I've certainly had this with customers - "we want 100% uptime", "we want 99.9% accuracy", and also internally you hear "we want 65 story points a sprint" "A senior developer can do 10 story points a sprint, a junior can do 2 story points" and so on.
The problem is... the number has become a meme rather than a measure. Simple numbers memify very easily - like that 1% error rate. Precise numbers sound "better" because they seem less like the "meme" number but they can be just as bad. As software people, lots of us love numbers. They let us explore a problem, define it down to a very comforting place in our heads. And we also love simple to say numbers that explain something we want to understand or influence another person with.
Lots of sellable business frameworks add number memes in - KPIs, Lean Six Sigma, Velocity, and so on.
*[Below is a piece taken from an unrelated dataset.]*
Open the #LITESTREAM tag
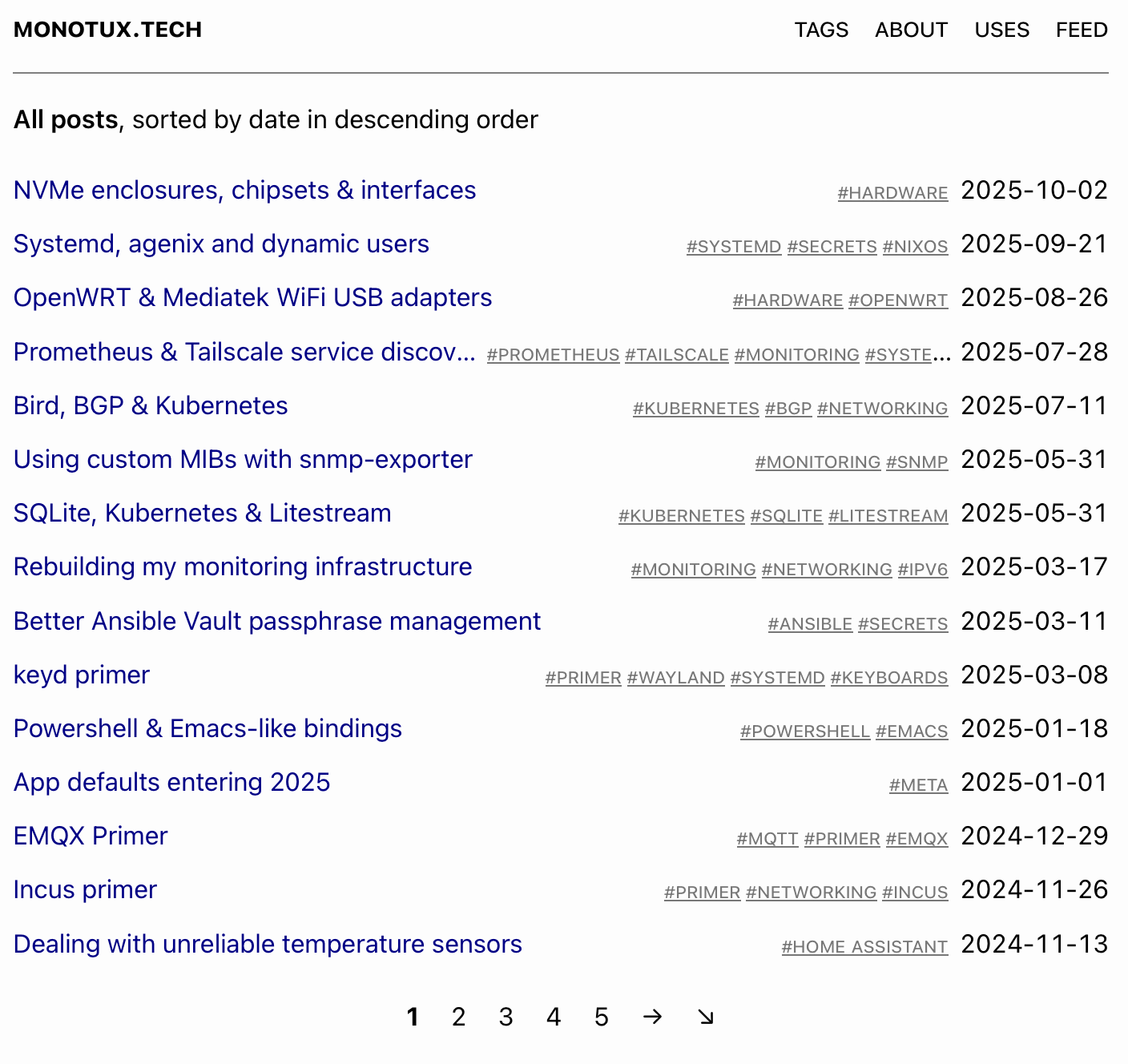Viewport: 1128px width, 1064px height. coord(888,516)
Most of them are not bad when used as originally intended, but they became a meme via marketing and their inherent appeal of making the world seem less scary, unpredictable and uncontrollable.
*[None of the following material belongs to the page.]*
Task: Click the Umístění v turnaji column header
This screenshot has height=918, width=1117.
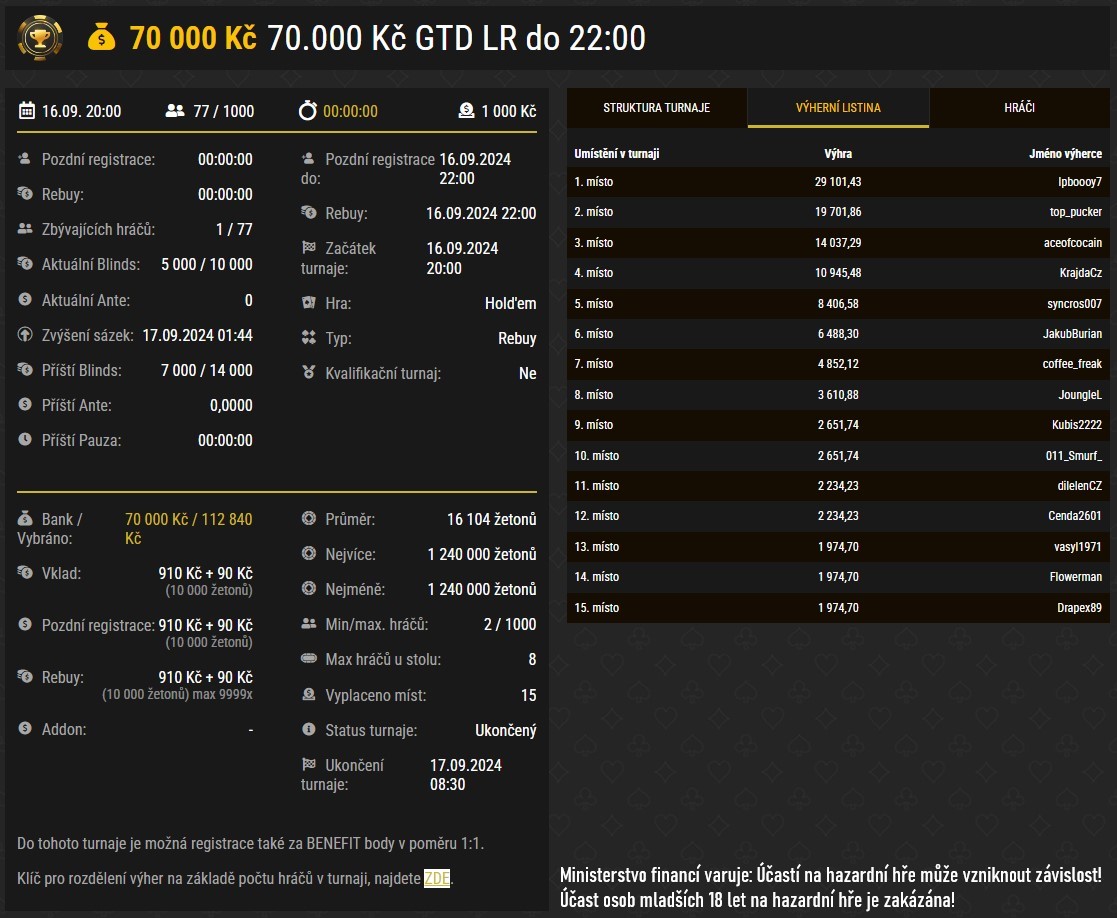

I've been in situations where software changes come in via the motive of cost cutting. In the public sector, depending on your individual politics, that can be "improving efficiency" or "removing jobs from people" (I'm not going to dig into this bit, I covered that in another post). In the private sector, pretty much everything comes under make more money or reduce costs eventually. In a practical sense for software things, this normally means fewer hours spent by people doing something compared to before.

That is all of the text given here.